● **Your instructions**
Please write out, exactly as they appear, the line containing "Open the Wi-Fi" and every line after it to the end of the records, and nothing more.

***** Source material *****

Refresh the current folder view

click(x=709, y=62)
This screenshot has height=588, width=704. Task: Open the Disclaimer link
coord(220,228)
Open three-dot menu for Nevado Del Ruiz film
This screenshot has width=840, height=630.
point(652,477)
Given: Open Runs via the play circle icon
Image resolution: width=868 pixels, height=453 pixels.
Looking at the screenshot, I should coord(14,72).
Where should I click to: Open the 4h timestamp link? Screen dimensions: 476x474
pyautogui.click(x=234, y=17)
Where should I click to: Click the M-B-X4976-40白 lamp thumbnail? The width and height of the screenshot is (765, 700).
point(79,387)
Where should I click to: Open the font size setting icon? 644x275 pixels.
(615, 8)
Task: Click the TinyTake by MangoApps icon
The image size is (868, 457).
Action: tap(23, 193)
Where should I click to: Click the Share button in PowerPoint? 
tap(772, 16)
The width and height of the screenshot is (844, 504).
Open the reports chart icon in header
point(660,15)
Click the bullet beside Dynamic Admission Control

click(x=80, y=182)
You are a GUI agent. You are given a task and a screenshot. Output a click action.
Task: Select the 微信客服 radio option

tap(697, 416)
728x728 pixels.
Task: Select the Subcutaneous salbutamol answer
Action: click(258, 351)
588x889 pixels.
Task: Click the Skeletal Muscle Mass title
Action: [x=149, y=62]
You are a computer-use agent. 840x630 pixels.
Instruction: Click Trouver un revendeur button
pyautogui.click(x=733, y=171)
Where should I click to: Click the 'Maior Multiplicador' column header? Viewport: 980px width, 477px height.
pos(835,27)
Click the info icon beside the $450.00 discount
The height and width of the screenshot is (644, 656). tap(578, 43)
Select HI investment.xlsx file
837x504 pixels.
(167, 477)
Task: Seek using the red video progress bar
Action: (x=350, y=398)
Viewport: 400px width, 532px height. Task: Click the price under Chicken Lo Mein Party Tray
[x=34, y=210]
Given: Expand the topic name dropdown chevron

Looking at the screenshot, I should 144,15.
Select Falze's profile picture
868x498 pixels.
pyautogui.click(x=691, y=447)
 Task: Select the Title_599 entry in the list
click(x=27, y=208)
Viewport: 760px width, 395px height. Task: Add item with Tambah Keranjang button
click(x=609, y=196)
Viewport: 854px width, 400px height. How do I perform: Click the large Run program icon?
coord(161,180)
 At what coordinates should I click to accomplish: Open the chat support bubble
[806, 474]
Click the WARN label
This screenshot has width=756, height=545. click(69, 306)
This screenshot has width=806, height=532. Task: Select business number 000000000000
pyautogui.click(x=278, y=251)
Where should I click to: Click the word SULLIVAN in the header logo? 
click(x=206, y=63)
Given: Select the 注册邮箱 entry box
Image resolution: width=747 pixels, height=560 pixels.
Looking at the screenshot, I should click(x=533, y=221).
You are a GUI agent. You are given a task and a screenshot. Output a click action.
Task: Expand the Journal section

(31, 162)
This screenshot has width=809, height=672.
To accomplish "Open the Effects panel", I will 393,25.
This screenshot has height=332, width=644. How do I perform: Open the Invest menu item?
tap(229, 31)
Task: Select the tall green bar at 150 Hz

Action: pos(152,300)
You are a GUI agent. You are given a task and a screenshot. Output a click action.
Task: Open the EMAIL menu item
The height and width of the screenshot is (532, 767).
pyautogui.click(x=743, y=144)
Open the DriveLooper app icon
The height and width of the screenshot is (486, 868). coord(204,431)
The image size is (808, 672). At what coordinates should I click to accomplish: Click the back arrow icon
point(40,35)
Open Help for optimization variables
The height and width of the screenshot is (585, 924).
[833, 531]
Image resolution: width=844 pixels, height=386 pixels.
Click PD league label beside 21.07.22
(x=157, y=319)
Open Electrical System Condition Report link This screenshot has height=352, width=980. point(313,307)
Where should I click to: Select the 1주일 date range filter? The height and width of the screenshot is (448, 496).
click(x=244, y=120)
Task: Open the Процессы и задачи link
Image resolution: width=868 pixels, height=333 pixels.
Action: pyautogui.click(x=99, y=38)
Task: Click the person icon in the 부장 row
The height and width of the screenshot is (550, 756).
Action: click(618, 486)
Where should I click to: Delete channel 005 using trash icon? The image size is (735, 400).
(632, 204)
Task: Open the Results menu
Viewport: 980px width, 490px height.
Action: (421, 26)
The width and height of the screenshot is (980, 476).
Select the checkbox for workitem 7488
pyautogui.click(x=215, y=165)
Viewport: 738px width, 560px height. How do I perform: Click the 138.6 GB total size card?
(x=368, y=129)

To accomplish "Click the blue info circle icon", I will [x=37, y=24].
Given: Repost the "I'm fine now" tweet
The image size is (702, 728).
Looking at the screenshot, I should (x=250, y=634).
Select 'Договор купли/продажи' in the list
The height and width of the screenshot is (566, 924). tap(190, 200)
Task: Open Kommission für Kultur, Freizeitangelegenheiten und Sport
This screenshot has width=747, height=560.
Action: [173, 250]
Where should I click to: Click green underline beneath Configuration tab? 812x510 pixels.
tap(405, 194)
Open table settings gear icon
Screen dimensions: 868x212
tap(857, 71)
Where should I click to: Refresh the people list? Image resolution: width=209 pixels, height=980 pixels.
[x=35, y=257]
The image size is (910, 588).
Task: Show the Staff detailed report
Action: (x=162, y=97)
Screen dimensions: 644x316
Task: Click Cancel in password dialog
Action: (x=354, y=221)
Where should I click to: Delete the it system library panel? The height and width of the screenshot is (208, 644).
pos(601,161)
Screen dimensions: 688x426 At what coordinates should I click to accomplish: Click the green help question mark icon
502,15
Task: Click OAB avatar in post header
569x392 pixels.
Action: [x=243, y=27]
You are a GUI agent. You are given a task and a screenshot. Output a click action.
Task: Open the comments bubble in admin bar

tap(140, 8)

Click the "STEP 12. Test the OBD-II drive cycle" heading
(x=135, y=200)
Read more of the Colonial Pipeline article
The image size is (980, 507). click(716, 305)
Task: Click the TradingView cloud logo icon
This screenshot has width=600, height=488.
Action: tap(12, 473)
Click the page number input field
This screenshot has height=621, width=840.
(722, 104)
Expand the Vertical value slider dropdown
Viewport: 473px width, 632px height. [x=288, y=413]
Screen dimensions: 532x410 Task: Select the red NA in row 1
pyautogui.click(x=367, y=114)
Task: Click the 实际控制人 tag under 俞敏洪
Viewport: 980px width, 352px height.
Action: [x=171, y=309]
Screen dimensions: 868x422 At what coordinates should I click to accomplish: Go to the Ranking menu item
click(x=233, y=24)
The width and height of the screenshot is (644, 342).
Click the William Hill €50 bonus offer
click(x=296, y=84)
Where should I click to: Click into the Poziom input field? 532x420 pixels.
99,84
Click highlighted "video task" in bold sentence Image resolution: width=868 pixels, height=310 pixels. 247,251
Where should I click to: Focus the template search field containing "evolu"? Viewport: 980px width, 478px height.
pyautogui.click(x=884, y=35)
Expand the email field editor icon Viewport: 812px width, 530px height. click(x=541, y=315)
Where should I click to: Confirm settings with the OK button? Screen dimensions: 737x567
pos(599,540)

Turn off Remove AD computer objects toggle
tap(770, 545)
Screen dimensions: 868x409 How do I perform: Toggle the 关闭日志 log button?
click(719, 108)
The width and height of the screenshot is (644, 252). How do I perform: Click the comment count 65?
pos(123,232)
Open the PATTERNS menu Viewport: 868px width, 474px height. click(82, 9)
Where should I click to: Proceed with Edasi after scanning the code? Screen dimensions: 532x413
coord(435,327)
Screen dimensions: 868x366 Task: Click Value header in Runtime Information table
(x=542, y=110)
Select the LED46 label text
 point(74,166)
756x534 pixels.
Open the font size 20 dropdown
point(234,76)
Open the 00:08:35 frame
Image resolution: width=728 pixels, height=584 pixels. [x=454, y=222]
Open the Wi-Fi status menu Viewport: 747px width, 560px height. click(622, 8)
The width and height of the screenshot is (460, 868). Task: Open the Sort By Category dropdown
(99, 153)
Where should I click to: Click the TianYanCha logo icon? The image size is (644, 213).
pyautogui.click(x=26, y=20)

*****

● **Expected output**
Open the Wi-Fi status menu Viewport: 747px width, 560px height. click(622, 8)
The width and height of the screenshot is (460, 868). Task: Open the Sort By Category dropdown
(99, 153)
Where should I click to: Click the TianYanCha logo icon? The image size is (644, 213).
pyautogui.click(x=26, y=20)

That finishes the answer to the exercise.